When I arrived at the Whitehall Township Public Library on Tuesday night, my car thermometer told me it was 98 degrees. This may or may not have been accurate, but it seemed close enough as I trudged inside to check out an event that promised, in the end, to deliver ice cream.
I am a reporter and blessed with keen powers of observation and deductive reasoning, so I immediately surmised that the man in the white lab coat and blue Kevlar gloves pouring liquid nitrogen into glass bowls and using it to freeze and shrink balloons was probably the man I had come to see.
And indeed it was.
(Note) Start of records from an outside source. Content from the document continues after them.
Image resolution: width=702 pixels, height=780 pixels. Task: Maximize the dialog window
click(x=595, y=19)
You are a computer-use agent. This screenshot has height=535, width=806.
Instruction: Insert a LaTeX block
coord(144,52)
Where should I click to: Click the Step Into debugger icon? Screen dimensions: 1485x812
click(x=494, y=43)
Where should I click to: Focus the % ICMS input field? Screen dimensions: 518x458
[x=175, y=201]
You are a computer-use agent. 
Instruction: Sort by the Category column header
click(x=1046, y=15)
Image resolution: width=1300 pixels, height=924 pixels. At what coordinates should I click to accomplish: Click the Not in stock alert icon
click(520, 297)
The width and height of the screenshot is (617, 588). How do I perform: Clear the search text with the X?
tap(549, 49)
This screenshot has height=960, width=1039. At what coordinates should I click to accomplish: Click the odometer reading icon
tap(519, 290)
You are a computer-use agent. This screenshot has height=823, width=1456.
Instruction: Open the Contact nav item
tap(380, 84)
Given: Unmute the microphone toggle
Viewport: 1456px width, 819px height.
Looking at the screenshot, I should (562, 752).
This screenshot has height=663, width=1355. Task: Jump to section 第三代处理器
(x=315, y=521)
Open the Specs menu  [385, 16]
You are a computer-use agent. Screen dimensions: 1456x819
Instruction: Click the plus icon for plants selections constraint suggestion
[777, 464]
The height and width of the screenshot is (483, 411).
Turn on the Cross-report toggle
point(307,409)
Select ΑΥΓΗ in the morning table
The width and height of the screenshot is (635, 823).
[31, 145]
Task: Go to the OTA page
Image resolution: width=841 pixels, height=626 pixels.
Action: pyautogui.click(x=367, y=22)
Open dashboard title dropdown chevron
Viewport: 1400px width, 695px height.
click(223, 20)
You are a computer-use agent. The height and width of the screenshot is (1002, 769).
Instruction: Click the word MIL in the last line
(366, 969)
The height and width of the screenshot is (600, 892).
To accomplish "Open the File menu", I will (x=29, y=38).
His name was Paul Soldridge, a salesman for Air Products who told me he volunteers as one of that distinguished company's LIN ambassadors.
"Liquid nitrogen ambassadors," Soldridge explained, as he turned another plump balloon into a brittle prune.
Not every company has liquid nitrogen ambassadors — mine does not — but not every company produces liquid nitrogen for use in industry, as Air Products does.
Among other things, chicken manufacturers use it to flash-freeze the chicken that arrives at your house in the form of cutlets and nuggets.
I'm certain it has many vital uses beyond that, but for the purposes of his show at the library, Soldridge and his able assistant — his wife, Melissa — showed a big crowd of wide-eyed children from the summer reading program how to freeze a banana so hard that it can hammer a nail into a board; how to freeze a hot dog so that it breaks into splinters; and how to use a little dash of liquid nitrogen to suck the oxygen out of a wooden box and douse the tower of tea candles burning within.
"Fire can't exist in a nitrogen atmosphere, just like you can't exist in a nitrogen atmosphere," Soldridge told the children.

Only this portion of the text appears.